You may not have noticed, amid all the recent activity that has drawn the world's attention to Madison, but March 1 of this year marked the 50th anniversary of the founding of the Peace Corps.
On that date in 1961, President John F. Kennedy, less than two months after his inauguration, signed an executive order that brought into being the organization that fulfilled one of the most popular initiatives from his presidential campaign. Since then, over 200,000 volunteers have worked in 139 countries, doing everything from teaching school to digging wells, in the greatest demonstration of citizen diplomacy in history.
I am one of the 200,000 volunteers who've had the privilege of serving. And though it was over 40 years ago, the two years I spent in the Peace Corps in Liberia have influenced every aspect of my life since.
Among other things, it awakened me to the influence of culture. Whereas human beings are, at base, the same the world over, the conditions of life, the history of the people, their beliefs, constructed over millennia of interacting with their environment, have created the differences that make the rest of the world such a fascinating discovery.
Culture constitutes a dimension of our lives that for the most part goes unnoticed, immersed as we are in it. We have to step outside to see it. The real genius of the Peace Corps is that when you do take that step, you come to know two cultures - your host country's and your own. It's not by accident.
In its charter, the Peace Corps was charged with three goals:
- Helping the people of interested countries meet their needs for trained men and women.
- Helping promote a better understanding of Americans on the part of the peoples served.
- Helping bring about a better understanding of other peoples on the part of Americans.
This third goal, commonly referred to in the Corps as "bringing the world back home," has been the focus of many current anniversary celebrations, most of which took place on March 1 or the ensuing weekend. But Peace Corps and RPCVs (Returned Peace Corps Volunteers) are not yet done bringing it home in honor of the special occasion. People in Madison have at least three more chances to join in.
On March 24, the Promega Art Showcase, an art venue at the Promega Corporation headquarters in Fitchburg, will present "Bring the World Back Home: 50 Years with the Peace Corps." This is an exhibit of artistic and cultural objects acquired during their service by returned volunteers. As promised, it spans the world, with a heavy emphasis on Africa. For more information, visit rpcvmadison.org.

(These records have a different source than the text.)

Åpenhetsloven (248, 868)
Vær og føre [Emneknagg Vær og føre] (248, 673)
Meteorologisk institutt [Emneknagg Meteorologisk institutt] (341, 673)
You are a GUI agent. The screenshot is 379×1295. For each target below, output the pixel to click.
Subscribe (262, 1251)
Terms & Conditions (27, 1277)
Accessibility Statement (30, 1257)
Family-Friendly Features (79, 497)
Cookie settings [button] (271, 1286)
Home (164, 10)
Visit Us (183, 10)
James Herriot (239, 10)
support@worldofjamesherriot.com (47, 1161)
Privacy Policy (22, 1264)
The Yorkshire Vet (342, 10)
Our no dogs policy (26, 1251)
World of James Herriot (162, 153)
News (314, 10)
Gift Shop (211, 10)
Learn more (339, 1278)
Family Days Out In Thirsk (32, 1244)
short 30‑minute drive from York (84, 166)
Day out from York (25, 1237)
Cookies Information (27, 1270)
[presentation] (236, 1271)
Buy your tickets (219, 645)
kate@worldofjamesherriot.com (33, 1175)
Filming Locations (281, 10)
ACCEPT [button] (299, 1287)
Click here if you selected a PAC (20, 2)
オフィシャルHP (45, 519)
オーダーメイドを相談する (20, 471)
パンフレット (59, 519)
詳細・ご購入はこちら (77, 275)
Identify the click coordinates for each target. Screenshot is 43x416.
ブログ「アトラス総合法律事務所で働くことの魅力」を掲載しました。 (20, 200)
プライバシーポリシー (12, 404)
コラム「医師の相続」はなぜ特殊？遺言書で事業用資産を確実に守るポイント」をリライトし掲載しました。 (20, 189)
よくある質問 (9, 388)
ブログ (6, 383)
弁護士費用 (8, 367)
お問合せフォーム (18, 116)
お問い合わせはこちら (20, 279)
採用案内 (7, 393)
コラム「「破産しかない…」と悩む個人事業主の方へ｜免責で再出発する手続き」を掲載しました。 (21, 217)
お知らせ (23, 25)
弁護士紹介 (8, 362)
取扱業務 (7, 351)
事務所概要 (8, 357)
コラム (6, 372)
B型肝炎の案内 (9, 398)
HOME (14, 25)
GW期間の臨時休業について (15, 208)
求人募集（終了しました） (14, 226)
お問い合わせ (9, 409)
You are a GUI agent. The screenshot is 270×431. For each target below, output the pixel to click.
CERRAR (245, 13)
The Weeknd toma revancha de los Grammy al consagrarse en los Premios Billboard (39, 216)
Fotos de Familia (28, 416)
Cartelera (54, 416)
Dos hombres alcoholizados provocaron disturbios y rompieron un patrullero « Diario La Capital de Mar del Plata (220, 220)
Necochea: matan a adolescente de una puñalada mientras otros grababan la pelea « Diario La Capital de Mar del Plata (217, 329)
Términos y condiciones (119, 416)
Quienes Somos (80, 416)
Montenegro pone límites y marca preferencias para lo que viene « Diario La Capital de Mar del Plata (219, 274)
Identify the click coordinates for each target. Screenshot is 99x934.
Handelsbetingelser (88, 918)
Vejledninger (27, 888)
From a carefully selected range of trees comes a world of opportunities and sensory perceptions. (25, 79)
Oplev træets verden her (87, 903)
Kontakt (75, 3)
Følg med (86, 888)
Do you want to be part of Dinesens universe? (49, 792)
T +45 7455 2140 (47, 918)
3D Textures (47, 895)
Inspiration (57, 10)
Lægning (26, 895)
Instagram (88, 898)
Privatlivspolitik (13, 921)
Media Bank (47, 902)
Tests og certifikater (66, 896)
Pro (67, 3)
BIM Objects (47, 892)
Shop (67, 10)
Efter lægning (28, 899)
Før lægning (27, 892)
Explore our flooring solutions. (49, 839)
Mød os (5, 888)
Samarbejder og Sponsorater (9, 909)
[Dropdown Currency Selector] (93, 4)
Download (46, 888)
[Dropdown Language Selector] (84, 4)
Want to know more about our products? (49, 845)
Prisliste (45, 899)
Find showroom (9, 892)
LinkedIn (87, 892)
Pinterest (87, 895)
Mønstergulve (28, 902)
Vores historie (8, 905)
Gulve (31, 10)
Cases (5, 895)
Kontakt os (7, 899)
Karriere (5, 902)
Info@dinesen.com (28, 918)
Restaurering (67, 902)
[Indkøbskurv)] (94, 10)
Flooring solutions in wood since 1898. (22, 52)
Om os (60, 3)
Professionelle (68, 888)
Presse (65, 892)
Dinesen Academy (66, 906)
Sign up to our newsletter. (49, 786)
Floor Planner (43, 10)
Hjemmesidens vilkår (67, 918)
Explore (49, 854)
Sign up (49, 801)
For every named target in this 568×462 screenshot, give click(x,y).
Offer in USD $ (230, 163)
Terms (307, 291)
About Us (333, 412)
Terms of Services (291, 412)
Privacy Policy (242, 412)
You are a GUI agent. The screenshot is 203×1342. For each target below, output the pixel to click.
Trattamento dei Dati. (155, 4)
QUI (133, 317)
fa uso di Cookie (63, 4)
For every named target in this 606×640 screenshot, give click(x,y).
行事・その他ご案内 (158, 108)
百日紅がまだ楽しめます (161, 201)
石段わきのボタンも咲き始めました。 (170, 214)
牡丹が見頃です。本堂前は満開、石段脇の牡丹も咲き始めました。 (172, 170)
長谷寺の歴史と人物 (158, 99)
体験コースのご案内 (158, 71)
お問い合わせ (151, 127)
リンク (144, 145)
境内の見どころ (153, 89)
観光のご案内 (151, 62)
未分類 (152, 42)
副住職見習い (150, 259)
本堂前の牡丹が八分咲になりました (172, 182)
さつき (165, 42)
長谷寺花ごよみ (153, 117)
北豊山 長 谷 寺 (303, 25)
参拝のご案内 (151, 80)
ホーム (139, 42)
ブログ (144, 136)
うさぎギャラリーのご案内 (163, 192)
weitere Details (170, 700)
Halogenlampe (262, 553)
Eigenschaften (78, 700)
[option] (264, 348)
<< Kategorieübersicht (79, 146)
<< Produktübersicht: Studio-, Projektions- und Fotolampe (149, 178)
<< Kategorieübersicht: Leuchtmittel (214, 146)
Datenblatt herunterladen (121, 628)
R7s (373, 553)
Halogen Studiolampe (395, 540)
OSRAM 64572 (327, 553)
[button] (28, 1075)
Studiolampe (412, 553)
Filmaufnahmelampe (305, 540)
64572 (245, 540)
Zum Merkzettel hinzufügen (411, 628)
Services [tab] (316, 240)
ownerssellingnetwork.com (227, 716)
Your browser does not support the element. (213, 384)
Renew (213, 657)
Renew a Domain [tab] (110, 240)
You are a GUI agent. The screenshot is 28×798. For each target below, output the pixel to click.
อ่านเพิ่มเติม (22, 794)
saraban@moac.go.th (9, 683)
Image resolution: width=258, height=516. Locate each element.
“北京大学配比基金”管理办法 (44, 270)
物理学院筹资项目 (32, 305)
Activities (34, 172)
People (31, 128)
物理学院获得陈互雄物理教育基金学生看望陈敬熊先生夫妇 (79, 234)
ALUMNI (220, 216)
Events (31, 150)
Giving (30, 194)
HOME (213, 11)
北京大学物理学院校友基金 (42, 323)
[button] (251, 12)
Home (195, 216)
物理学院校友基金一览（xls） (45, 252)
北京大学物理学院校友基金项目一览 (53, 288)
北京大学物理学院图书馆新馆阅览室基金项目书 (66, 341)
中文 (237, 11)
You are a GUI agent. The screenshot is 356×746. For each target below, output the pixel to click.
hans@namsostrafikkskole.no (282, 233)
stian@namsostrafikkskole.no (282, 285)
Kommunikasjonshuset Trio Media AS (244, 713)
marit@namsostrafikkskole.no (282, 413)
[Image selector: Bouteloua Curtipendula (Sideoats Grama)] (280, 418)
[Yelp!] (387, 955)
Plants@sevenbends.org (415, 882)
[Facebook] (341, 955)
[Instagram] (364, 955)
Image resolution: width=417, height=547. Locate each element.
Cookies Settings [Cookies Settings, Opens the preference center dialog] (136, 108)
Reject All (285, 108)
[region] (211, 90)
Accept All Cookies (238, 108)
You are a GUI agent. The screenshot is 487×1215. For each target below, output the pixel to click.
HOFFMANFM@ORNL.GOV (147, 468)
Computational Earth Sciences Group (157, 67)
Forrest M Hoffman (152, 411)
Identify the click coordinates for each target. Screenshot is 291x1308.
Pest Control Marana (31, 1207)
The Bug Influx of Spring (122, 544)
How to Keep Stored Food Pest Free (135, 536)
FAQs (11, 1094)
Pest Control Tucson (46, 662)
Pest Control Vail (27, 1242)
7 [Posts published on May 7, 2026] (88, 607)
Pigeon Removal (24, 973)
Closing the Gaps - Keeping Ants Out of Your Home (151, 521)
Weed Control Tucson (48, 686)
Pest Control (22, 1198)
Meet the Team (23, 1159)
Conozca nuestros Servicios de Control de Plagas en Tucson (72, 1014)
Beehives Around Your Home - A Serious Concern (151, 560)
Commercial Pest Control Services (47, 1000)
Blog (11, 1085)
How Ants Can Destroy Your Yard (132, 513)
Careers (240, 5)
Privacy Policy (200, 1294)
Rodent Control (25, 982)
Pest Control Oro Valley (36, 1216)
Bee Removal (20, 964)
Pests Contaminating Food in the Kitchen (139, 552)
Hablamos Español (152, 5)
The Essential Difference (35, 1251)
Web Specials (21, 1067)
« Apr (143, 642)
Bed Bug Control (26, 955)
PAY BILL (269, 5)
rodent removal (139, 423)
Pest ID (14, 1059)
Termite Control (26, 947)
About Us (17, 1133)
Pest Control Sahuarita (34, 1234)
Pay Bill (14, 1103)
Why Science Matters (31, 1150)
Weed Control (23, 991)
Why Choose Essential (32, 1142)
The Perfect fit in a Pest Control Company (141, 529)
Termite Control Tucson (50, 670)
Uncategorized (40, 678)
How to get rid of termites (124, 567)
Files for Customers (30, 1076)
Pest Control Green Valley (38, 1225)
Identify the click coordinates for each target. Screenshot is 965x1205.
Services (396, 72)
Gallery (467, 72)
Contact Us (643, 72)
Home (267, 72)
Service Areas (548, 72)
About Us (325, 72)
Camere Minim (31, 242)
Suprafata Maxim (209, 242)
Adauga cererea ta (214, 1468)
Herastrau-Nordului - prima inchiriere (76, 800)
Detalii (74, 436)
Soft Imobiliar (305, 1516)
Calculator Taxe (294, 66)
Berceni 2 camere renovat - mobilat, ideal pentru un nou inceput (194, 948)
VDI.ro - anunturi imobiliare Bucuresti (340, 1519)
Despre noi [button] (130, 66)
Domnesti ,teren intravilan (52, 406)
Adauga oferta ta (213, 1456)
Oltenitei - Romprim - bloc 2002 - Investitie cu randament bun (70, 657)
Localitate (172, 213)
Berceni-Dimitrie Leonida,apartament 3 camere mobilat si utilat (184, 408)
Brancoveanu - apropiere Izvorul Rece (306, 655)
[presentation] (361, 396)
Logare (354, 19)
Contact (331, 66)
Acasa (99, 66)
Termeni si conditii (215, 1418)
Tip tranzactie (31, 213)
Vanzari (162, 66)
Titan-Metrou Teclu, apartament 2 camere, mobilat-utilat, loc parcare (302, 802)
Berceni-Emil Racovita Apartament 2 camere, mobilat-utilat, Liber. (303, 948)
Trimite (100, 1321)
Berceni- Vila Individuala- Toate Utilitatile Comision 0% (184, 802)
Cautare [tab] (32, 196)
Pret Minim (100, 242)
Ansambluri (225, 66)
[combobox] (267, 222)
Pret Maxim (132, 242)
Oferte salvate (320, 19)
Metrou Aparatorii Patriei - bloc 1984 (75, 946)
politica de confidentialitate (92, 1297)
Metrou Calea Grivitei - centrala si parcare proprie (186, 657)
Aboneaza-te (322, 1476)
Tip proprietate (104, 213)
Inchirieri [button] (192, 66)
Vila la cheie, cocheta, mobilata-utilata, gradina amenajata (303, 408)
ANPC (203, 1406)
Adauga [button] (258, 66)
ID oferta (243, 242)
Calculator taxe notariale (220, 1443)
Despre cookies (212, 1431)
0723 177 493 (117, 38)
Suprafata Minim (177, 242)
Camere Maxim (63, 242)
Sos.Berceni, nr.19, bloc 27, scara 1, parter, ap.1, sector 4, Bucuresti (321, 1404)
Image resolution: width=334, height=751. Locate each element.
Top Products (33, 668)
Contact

On that same day, the UW Madison African Studies Program will initiate a three-day conference at the Memorial Union, "Peace Corps & Africa: Honoring 50 Years." The program is packed with numerous speakers and discussions, including an address by Peace Corps director Aaron Williams on the impact of the Peace Corps "on Africa and beyond." You can find out more about this at africa.wisc.edu/peacecorps.
Following that conference, on March 27, the Peace Corps, National Peace Corps Association (a lobbying group), and RPCVs of Wisconsin-Madison will host the Peace Corps 50th Anniversary Around the World Expo from 2 to 5 p.m. at Monona Terrace. There will be exhibitions of Peace Corps projects around the world, discussions with RPCVs, PC applicants and more. For more on this see bit.ly/MadisonExpo.
Today there are 8,655 Peace Corps volunteers in service or training, with programs in 77 host countries. (The Peace Corps must be formally invited by a country to work there.) It has generally been treated well by both parties in Congress, though the Obama administration's request for a 10% increase in its $400 million appropriation faces the same hurdles as the rest of the budget.
By any measure, in its 50 years the Peace Corps has proven itself to be both a bargain and a boon. It is among the most - if not the most - popular foreign assistance programs this country has ever mounted. If granted, the modest budget increase sought by Obama would allow it to put 10,000 volunteers in the field - seemingly a no-brainer. But brains do not rule the day.
Vince O'Hern is publisher of Isthmus. He was a Peace Corps volunteer in Liberia, West Africa, from 1965 to 1967. Upon his return to the U.S. he was employed as a public affairs officer until March of 1970, opening the first Peace Corps recruiting office in Madison.